I didn't elaborate on Chelsea Manning yesterday, but here are my thoughts on that subject: She released state secrets, yes. No one disputes her guilt. But she was also punished and clearly had, at the time, some mitigating psychological issues. Compassion demands that she be removed from a dangerous prison environment and be allowed to sort out her life, particularly since she has already served more prison time than any other leaker and did not reveal any critically classified information.

I don't feel the same way about Edward Snowden. Although I'm sympathetic to his motives as a whistleblower, he hasn't been through any judicial process -- and I think an official, judicial assessment of his actions and their consequences needs to occur before we talk about a pardon or commutation. I wouldn't rule out a plea bargain to allow him to return to the United States, because that would address any charges against him. Simply freeing him would be premature.
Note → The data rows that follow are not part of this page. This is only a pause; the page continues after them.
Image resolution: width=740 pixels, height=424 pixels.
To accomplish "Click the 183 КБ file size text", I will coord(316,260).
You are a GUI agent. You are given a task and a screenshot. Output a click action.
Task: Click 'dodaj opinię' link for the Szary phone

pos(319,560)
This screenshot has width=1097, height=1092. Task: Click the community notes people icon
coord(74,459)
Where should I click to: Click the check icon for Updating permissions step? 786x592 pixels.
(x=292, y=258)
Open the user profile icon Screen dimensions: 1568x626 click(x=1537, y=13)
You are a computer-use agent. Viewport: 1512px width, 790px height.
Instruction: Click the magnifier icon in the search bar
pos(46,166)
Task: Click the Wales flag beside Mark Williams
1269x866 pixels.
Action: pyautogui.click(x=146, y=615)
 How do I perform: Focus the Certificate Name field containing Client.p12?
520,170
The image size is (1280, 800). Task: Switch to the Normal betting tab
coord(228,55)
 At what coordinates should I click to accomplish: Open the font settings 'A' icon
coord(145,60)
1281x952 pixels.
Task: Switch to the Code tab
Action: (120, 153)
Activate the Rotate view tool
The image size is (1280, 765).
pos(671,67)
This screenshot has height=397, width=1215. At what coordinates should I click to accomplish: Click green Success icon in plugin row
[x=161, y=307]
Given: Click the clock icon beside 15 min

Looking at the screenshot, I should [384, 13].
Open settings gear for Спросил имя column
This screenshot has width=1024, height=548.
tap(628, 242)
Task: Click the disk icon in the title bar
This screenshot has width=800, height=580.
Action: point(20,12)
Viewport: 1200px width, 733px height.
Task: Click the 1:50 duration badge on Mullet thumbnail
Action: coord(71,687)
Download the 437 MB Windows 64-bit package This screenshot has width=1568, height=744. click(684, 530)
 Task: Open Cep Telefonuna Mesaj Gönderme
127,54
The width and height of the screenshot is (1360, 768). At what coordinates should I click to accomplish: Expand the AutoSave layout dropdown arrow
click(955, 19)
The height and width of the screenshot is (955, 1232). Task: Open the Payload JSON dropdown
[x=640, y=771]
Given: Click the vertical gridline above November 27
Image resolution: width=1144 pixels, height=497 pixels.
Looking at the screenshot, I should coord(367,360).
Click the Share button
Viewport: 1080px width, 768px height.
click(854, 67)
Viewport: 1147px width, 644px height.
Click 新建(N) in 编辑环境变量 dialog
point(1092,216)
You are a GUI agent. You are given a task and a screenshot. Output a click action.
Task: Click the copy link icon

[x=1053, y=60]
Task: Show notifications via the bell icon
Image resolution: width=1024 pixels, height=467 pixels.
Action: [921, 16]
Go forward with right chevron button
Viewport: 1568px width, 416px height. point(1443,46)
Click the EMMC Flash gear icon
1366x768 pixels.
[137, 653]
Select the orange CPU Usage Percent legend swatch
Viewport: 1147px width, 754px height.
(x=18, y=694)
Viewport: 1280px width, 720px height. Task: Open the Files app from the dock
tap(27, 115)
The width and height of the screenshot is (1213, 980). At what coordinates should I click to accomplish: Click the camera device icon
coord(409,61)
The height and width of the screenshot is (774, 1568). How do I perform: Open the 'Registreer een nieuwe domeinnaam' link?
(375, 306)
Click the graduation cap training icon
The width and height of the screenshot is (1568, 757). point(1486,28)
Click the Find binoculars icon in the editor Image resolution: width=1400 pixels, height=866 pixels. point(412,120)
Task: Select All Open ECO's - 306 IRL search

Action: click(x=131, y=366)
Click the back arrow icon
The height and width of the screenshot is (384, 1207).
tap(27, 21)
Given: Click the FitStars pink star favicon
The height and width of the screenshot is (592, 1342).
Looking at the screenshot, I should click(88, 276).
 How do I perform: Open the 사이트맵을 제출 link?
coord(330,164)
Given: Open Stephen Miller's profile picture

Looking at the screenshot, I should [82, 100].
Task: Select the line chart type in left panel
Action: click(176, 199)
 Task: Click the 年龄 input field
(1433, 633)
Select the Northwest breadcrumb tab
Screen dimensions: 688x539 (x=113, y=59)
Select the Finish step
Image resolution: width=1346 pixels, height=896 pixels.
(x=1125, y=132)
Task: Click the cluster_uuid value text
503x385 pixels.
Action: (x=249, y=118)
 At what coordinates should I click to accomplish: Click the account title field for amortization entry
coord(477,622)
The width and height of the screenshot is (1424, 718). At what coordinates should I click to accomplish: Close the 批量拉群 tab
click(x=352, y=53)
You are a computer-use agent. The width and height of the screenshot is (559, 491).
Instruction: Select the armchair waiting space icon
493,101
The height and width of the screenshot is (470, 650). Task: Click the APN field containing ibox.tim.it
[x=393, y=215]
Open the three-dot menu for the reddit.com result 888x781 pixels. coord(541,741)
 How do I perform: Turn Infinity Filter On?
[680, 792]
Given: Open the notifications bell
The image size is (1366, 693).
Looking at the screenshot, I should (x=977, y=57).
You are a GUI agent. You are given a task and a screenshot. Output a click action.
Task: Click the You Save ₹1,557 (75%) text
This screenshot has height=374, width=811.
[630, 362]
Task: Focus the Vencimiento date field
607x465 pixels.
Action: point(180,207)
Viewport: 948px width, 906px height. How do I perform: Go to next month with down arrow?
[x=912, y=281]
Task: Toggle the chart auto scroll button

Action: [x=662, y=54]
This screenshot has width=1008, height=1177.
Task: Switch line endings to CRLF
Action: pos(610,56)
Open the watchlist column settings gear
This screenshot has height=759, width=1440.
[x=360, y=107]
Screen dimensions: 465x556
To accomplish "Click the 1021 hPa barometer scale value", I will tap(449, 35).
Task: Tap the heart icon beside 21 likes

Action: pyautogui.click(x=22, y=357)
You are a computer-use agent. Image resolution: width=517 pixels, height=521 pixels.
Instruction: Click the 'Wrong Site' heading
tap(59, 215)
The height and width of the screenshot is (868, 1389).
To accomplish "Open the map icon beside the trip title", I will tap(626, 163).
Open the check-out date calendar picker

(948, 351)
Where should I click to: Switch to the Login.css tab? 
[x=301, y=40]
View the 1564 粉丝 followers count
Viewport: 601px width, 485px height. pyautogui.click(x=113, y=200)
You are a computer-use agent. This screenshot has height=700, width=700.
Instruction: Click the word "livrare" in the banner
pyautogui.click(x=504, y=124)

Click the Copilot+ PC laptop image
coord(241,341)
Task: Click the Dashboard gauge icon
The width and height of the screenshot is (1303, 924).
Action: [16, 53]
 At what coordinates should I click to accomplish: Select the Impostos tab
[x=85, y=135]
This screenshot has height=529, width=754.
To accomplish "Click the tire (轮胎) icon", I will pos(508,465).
We had a very frosty morning yesterday. I noticed that the grape hyacinths have sprouted, though I don't see any blooms yet. With all the digging Dave does in the garden, I'm always afraid the hyacinths are going to be uprooted and yet, every spring, they appear by the hundreds. I'm glad they're so durable and he's able to successfully work around them! Our daffodils are beginning to show little sprouts, too.

Wednesday, January 18, 2017

Tree Ferns


I came across these tree ferns in front of a house in Notting Hill on Monday. They're at the corner of Portobello Road, not far from where we used to live, and they've clearly been there for years. It's amazing that such a delicate, tropical-looking plant can survive London winters -- but even in the wild, they actually live in fairly chilly places, like Tasmania. I remember seeing tons of them in New Zealand when I visited there in 2004.


Dave always says he wants a tree fern. Maybe we could keep one in a pot and take it with us, should we ever leave West Hampstead. I wouldn't want to put it in the ground and have to leave it here. I think they're kind of expensive.

It was busy in the library yesterday but otherwise uneventful. I've had two recent triumphs in getting kids to pay for lost materials -- a girl who owed us money for books due last May, and another girl who lost a computer charger in September. I always feel a sense of victory when I persuade someone to clear their account! It's the little things, right?

Oh, and I watched more Olga Cam. Yesterday's plot was the same as the day before.

How about President Obama commuting Chelsea Manning's sentence? I swear, he may be my favorite president ever.